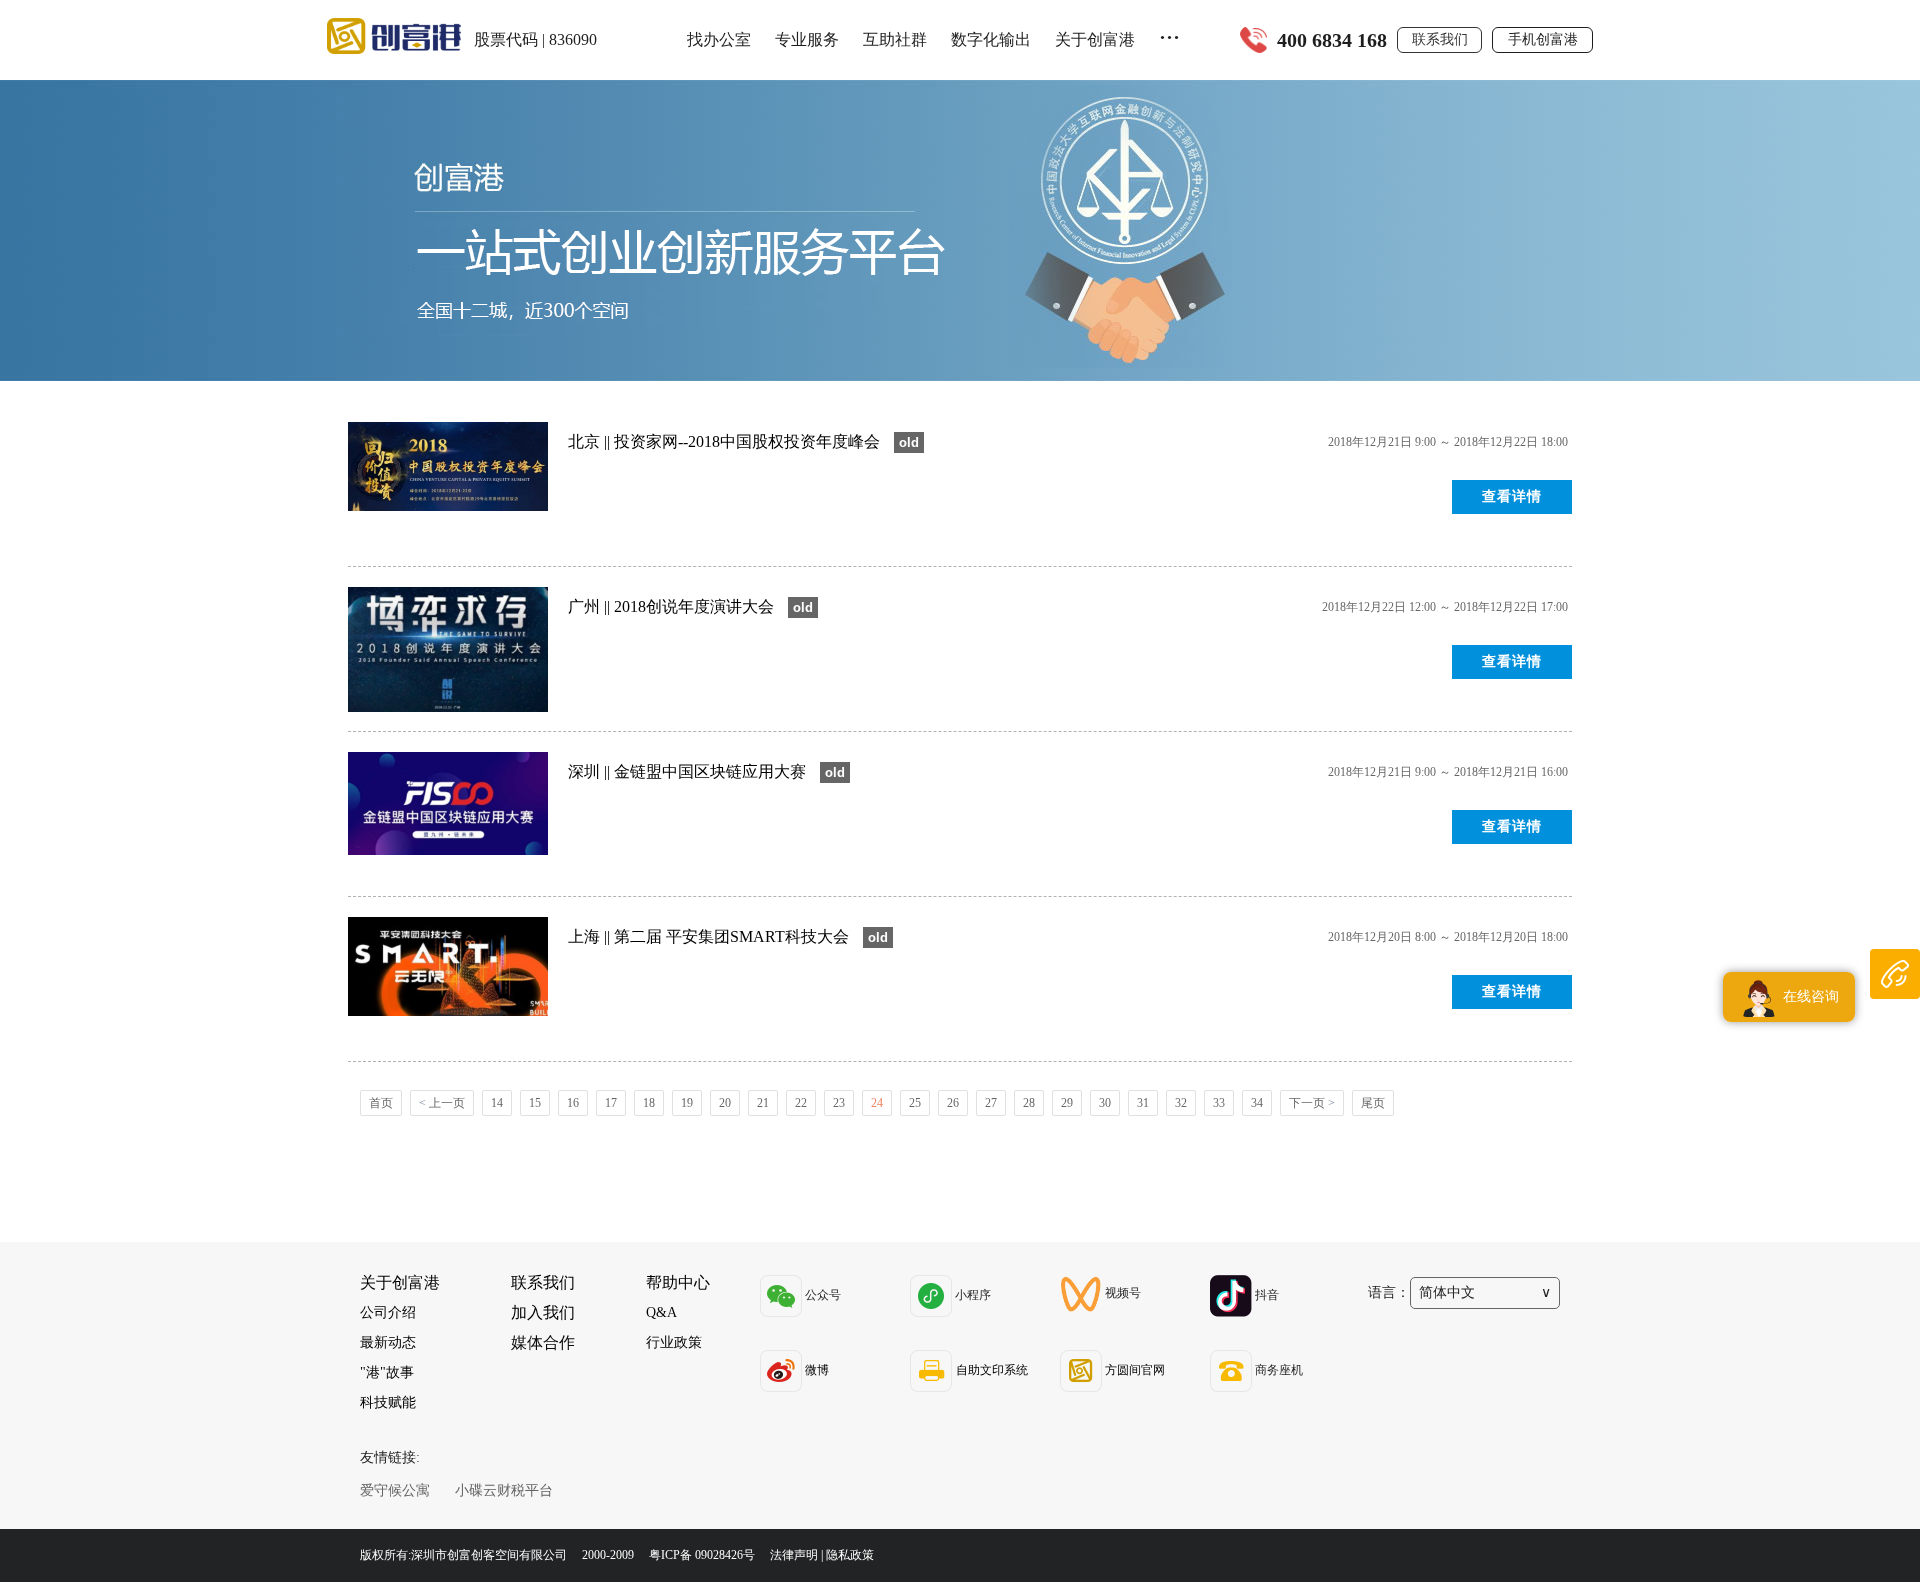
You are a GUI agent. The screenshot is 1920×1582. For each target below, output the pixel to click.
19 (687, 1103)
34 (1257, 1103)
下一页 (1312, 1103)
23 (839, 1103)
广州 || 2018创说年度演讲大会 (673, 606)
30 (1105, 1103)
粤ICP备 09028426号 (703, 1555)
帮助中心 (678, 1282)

**Description of the task**
With the images excluded, output every record verbatim.

**Your solution**
You are a GUI agent. The screenshot is 1920×1582. For each target below, output the pixel to click.
19 (687, 1103)
34 (1257, 1103)
下一页 (1312, 1103)
23 (839, 1103)
广州 || 2018创说年度演讲大会 (673, 606)
30 (1105, 1103)
粤ICP备 09028426号 (703, 1555)
帮助中心 (678, 1282)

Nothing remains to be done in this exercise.